You're the first one here. We haven't quite figured this out yet but here are some ideas...
The rules are comprised of Markdown files in the rules folder, so they are mostly human readable, with each rule implemented as a code block. The code block might be missing if a rule is not written yet.
In fact this file is a valid rule set, so you could copy it to the rules folder, change the title at the top and you're good to go.
For slow operations, especially those which have a done
parameter, specify a timeout, in seconds.
Timeout: 5
To have the rule ignore some datasets, include some markdown like below, with the list of dataset ids to be ignored.
Dataset ids to ignore for this rule:
- IMI_EATL_WAVE
- some_other_dataset_id
A rule in the rules file is comprised of a level 1 heading with some textual description and a fenced javascript block containing a single filter type function. In practice the textual dexcription and fenced javascript block may be written by different people.
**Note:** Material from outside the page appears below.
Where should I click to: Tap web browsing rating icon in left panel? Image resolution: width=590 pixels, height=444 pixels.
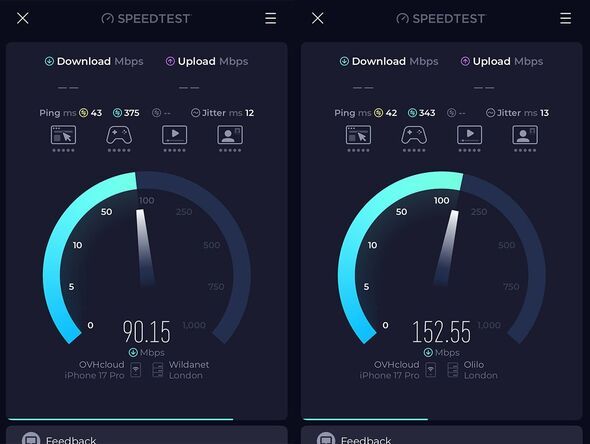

The function receives a dataset or a variable, a dimension, attribute, for which it can return trueish if the dataset passes validation, and falsish if it fails. (A falsish value is false, zero, null or undefined. A truish value is anything not falsish). Alternatively, the function may use chai.assert to fulfill the test.
Here's something neat: The parameter passed to the function is determined by the name of the function parameter.
Parameter Name | Value |
---|---|
dataset | Called once with object containing the full dataset metadata |
NC_GLOBALS | Called once with an array of NC_GLOBAL attributes |
NC_GLOBAL | Called once for each NC_GLOBAL attribute |
variable | Called once for each variable in the dataset |
dimension | Called once for each dimension in the dataset |
variable_or_dimension | Called once for each variable or dimension in the dataset |
station_name | Called once for each variable or dimension named station_name or having an attribute named station_name, including NC_GLOBAL |
ioos_category | Called once for each variable or dimension named ioos_category or having an attribute named ioos_category, including NC_GLOBAL |
(We will provide an editor that can be used to develop a rule set).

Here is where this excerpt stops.